EXERCISE OBJECTIVE → Reproduce every one of the entries below word for word, without the pictures.

==== RECORDS PROVIDED ====

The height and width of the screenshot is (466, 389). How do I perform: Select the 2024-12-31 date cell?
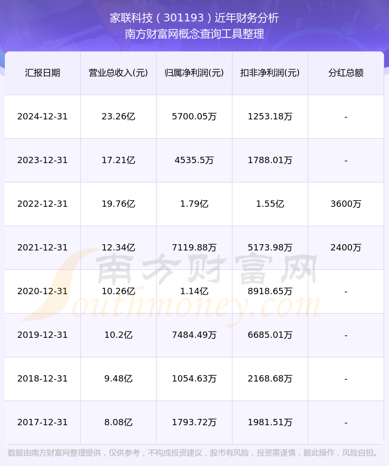pyautogui.click(x=43, y=117)
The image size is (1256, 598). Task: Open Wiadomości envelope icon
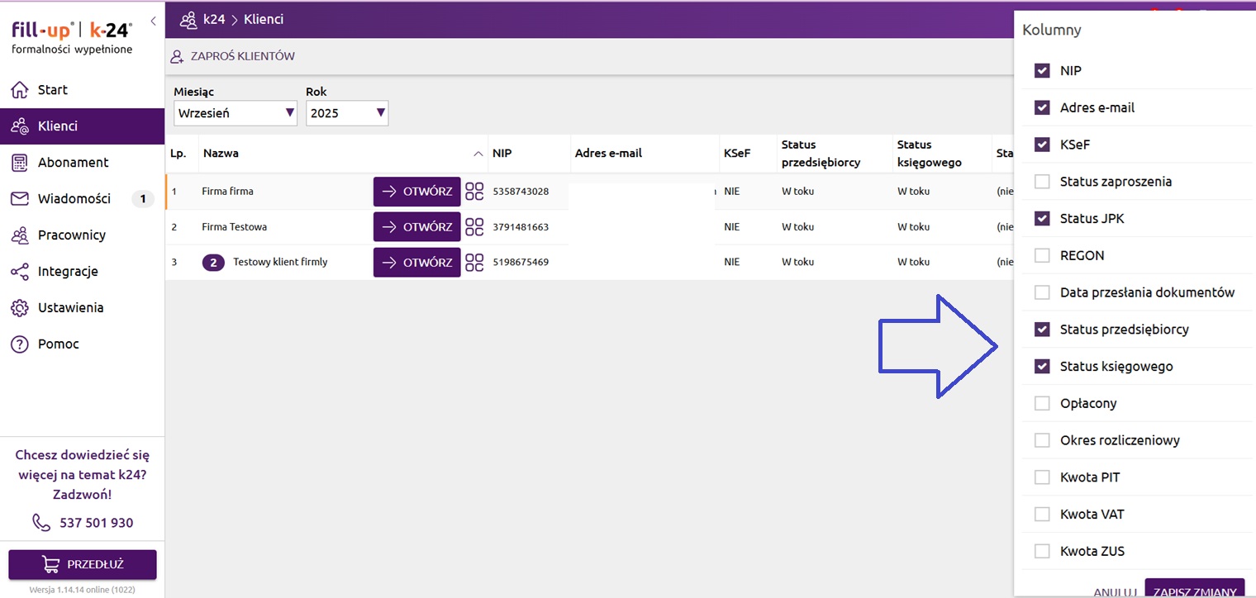coord(20,199)

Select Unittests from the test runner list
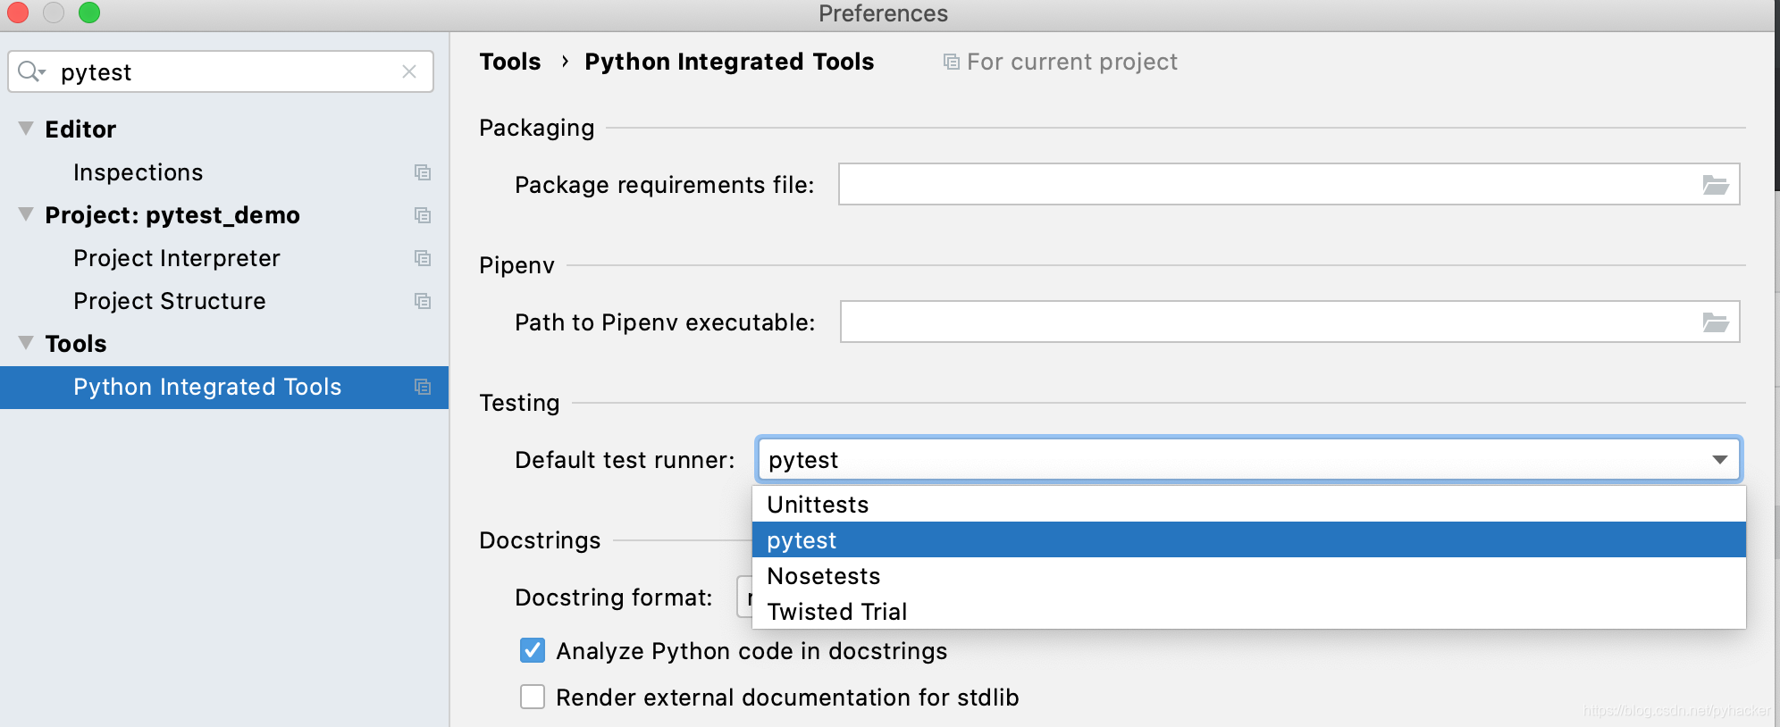818,505
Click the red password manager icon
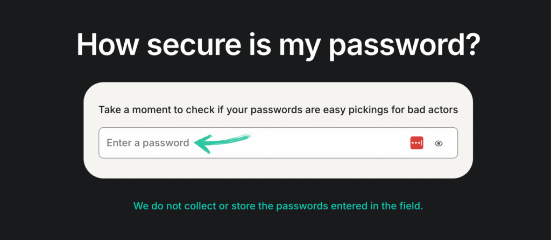This screenshot has height=240, width=551. 417,143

====

THE COMPLETED TASK →
The height and width of the screenshot is (466, 389). How do I perform: Select the 2024-12-31 date cell?
pyautogui.click(x=43, y=117)
The image size is (1256, 598). Task: Open Wiadomości envelope icon
coord(20,199)

Select Unittests from the test runner list
818,505
Click the red password manager icon
This screenshot has height=240, width=551. 417,143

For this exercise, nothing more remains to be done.